Marina Salandy-Brown writes a weekly column for the Newsday. 

How powerful is oratory? Oprah Winfrey’s speech at the Golden Globe Awards last weekend as she accepted a rare lifetime achievement award has put her on the list of possible Democratic candidates for 46th President of the USA. She called for, “a brighter morning even in our darkest nights.” It touched a deep cord in those attending the event devoted to ending the sexual harassment of women.

Although an Oprah candidacy has been mooted before - even Trump many years ago tipped her as a possible Vice President candidate - and she is perhaps the most powerful woman in Hollywood, with her own television network, billions of dollars in the bank and 2-3million social media followers, it was her call to arms that did it finally. The fact that President Trump has stirred up Capitol Hill with his amazingly unorthodox [even un-presidential] behaviour must also be an element in Oprah’s favour. And, there is the precedence of Ronald Reagan and now Donald Trump as former stars of screen and television becoming national leaders, so that Americans do not find the prospect of a TV star being president at all far-fetched. As for breaking the taboo of a black person in the Oval office, well, that happened with Barack Obama. The remaining taboo is for the USA to vote in its first female president. A popular African-American woman, qualified or not for the post, would be a double whammy.

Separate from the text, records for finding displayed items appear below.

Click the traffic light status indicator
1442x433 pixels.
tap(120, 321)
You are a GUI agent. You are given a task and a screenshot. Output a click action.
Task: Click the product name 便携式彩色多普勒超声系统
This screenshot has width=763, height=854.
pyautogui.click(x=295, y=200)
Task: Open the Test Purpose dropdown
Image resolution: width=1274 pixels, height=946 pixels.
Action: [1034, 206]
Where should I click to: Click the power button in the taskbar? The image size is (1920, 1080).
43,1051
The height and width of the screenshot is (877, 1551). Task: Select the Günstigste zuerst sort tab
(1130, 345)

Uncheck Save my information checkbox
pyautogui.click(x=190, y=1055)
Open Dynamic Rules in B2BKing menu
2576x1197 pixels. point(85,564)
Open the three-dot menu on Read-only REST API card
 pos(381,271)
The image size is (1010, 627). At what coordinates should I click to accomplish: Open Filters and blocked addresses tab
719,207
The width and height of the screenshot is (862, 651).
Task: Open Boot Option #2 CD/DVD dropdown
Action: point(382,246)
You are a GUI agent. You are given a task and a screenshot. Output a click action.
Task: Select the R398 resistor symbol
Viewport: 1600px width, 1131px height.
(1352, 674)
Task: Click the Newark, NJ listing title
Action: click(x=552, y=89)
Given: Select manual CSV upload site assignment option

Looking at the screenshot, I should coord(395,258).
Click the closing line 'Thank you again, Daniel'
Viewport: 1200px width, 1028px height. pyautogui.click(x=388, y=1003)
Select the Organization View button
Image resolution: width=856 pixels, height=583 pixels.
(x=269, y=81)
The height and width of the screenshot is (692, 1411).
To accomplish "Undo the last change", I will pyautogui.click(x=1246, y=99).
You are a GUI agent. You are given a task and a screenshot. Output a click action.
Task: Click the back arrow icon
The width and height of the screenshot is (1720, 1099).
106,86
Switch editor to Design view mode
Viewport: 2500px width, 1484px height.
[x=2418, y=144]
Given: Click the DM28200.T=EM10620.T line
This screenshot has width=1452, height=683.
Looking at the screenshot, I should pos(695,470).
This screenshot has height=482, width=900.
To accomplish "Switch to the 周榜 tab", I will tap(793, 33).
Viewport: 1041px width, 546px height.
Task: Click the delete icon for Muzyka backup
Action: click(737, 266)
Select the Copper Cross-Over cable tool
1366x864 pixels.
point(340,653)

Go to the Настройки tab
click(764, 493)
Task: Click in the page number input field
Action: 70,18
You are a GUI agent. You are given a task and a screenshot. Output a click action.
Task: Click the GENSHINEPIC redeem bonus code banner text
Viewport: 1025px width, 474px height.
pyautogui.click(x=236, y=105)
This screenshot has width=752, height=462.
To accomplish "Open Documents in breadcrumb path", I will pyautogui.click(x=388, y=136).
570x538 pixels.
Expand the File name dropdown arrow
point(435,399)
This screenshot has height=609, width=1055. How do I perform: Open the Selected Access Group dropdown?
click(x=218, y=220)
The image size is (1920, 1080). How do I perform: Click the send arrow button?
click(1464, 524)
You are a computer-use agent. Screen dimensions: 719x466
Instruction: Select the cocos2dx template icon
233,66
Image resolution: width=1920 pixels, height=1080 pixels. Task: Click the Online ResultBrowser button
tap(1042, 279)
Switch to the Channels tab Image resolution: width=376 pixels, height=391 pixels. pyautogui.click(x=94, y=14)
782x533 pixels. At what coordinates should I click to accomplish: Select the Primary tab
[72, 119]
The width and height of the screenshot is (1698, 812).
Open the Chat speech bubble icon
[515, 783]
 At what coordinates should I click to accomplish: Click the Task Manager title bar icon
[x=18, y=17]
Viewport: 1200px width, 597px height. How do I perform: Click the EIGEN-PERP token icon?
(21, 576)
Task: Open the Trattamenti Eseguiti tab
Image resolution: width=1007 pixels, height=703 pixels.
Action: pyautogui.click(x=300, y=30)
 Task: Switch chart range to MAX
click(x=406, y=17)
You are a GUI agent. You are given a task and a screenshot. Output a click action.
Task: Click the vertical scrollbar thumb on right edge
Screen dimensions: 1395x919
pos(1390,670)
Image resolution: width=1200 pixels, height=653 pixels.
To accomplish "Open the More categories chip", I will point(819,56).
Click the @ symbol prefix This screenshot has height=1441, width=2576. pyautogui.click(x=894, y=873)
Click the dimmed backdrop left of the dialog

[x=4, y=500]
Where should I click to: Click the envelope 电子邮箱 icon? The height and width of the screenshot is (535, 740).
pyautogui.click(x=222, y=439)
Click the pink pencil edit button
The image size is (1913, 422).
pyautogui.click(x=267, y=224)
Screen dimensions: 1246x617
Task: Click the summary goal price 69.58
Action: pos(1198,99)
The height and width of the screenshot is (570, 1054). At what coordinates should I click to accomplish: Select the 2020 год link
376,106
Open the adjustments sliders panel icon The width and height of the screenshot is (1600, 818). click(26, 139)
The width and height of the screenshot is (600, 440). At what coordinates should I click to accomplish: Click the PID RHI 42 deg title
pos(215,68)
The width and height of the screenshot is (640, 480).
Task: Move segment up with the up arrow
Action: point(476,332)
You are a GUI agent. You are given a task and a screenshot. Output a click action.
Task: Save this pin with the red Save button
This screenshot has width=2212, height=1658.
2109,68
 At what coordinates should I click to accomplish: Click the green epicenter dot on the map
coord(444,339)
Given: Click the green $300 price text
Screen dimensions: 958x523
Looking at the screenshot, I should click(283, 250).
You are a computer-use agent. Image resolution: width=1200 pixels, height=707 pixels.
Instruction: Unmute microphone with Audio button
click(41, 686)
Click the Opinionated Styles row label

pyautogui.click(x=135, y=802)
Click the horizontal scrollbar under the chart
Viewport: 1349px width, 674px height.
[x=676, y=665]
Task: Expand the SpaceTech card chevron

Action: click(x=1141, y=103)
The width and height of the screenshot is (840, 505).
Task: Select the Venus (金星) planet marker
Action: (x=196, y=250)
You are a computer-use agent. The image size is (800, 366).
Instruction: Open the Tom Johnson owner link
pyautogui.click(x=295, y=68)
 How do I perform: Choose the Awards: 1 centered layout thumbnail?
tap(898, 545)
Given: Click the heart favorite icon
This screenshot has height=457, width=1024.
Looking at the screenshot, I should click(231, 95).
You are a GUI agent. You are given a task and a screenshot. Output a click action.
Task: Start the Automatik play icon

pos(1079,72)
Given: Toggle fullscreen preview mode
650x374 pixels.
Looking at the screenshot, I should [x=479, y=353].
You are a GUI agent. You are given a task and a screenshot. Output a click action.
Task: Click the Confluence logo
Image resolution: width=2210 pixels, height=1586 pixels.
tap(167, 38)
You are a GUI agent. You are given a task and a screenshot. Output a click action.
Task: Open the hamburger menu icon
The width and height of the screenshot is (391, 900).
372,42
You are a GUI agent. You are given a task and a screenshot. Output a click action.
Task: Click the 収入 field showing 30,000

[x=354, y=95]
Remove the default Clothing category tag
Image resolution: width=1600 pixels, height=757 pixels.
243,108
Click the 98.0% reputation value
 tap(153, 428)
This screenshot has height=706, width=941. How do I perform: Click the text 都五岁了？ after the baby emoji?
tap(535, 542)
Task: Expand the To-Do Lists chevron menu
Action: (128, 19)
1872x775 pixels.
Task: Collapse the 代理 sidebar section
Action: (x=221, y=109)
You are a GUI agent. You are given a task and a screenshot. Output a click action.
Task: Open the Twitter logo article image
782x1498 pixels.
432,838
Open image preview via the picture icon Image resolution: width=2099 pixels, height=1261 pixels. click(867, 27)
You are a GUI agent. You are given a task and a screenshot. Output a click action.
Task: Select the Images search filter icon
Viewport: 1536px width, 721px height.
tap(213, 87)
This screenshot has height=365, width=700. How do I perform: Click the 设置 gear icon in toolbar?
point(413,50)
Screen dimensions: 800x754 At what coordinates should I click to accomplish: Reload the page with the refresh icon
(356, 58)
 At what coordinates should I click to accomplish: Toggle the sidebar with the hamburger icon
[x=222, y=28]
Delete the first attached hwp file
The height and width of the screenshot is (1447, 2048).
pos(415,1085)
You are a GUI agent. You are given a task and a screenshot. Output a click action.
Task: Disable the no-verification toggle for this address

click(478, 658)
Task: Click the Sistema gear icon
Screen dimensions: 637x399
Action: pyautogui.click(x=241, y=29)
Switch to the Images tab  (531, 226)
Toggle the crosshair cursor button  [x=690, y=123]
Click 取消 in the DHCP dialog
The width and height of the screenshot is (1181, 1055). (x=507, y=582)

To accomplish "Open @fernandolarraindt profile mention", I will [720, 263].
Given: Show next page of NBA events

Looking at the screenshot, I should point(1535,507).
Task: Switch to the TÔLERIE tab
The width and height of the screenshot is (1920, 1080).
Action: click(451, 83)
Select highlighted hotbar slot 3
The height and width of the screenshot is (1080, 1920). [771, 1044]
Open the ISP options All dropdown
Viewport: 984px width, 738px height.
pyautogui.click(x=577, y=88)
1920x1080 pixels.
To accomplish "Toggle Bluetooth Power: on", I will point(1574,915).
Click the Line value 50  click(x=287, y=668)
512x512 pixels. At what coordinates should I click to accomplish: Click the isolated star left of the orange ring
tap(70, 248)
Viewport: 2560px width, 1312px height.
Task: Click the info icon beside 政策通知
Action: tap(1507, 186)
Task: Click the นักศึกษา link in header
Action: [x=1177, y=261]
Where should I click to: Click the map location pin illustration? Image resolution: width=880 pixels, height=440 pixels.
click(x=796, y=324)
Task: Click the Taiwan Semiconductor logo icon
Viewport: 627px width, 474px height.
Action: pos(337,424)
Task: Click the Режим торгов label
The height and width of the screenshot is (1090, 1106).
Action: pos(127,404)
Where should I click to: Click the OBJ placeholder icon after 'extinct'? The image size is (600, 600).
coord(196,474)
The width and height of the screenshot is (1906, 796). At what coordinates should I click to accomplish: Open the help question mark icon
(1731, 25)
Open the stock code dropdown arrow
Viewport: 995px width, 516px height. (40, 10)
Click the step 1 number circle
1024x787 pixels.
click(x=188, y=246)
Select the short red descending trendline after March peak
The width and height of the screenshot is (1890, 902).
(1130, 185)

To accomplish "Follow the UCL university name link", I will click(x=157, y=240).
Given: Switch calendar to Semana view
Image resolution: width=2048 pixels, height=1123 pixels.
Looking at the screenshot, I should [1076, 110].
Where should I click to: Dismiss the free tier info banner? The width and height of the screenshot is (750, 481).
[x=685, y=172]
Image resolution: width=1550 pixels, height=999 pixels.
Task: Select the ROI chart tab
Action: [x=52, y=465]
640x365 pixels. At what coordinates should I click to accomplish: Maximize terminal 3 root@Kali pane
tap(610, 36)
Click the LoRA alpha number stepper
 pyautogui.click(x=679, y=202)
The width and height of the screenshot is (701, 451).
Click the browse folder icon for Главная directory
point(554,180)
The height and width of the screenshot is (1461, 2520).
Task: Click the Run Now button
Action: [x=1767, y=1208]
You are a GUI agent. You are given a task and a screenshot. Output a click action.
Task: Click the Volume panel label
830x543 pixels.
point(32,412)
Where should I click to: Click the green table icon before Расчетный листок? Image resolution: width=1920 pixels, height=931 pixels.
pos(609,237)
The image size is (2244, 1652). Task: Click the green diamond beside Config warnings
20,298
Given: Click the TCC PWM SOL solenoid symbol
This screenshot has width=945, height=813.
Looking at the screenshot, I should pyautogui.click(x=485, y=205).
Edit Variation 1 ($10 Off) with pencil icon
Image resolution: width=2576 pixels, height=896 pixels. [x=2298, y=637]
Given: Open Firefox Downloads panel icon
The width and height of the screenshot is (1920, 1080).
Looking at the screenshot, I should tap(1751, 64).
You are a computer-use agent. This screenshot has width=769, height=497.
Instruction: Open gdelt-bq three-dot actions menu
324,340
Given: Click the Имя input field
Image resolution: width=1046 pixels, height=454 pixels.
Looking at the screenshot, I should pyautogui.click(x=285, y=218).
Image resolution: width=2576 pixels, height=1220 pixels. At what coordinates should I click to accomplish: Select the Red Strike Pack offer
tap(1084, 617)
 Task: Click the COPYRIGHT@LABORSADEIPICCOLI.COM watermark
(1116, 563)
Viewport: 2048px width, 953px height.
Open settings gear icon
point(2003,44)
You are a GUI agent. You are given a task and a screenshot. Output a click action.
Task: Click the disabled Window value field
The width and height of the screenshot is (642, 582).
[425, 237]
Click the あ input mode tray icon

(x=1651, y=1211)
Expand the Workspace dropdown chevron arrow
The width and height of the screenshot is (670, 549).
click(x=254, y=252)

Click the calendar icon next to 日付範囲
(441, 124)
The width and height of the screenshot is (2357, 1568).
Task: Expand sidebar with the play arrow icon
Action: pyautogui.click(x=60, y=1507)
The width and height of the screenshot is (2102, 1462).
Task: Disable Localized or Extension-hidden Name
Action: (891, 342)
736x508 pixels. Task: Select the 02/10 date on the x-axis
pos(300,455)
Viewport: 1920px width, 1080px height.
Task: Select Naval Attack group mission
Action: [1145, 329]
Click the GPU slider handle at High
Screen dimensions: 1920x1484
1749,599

Oratory is much undervalued these days when finger power is the most penetrating way of communicating globally, but the Oprah speech showed just how little has changed in the way human beings react to verbal power. Simple, well-chosen words, well articulated ideas, clearly expressed to an audience one understands can still move mountains. Donald Trump used his own immutable oratorical style to great effect during his presidential campaign and won the hearts of the majority of disenchanted US citizens in his country’s huge underbelly. Barack Obama had done, too, with his simple, well-timed message of audacity and hope. Oprah understood the moment she was in and used it to voice what many people wanted to hear, even though they may not have recognised their desire.

I have often wondered why silver is the element accorded with oratory and not gold. The old proverb says, “silence is golden,” and we speak of “silver tongues.” I imagine that is because it is difficult to be judged, for good or ill, if you say nothing, but then no one would follow. Oratory on the other hand, is a powerful tool of persuasion, meant to stir the human pulse to follow your own. It is not a gift we all possess.

Marcus Garvey, the Jamaican revolutionary who led reputedly the largest worldwide movement of people of African descent ever, in the period around World War I and well into the 1920s [until the US government managed to deprive him of his fire] did it mainly through the greatness of his speeches. “Up! You mighty race”, was a rallying cry.

He exhorted black people to emancipate themselves from mental slavery and to remove the kinks in their brains, not their hair. Garvey spoke a language black people understood when he accused them of being crabs in a barrel and told them, too, that black was beautiful. His religious references in a time of great religious devotion resonated with the masses.

Garvey led millions of people across all of the Americas, Africa, Europe and even the Far East through the power of his words, backed up by tireless efforts to create revenues for spreading and maintaining Garveyism.

Oratory is not just about how it is wrapped up, but about the content of one’s speech. The mood at the Golden Globe ceremony was riding on the need for women and all people who suffer in silence to speak out. “Speaking your truth is the most powerful tool we all have,” said Oprah Winfrey, referencing the culture of silencing of women.

It is a culture we are very keen on perpetuating in TT.

Here we may be about to appoint our first female president but the recent demolishing of a female executive at Angostura who dared to allege sexual harassment and the formidable ring fencing of the male accused reveals that we are very behind the curve and that whistle blowers are still at the mercy of those who seek to preserve the status quo. I want to believe that when all those women wore black last weekend that it really was a signal of the death of a period of exploitation that women everywhere have decided is over.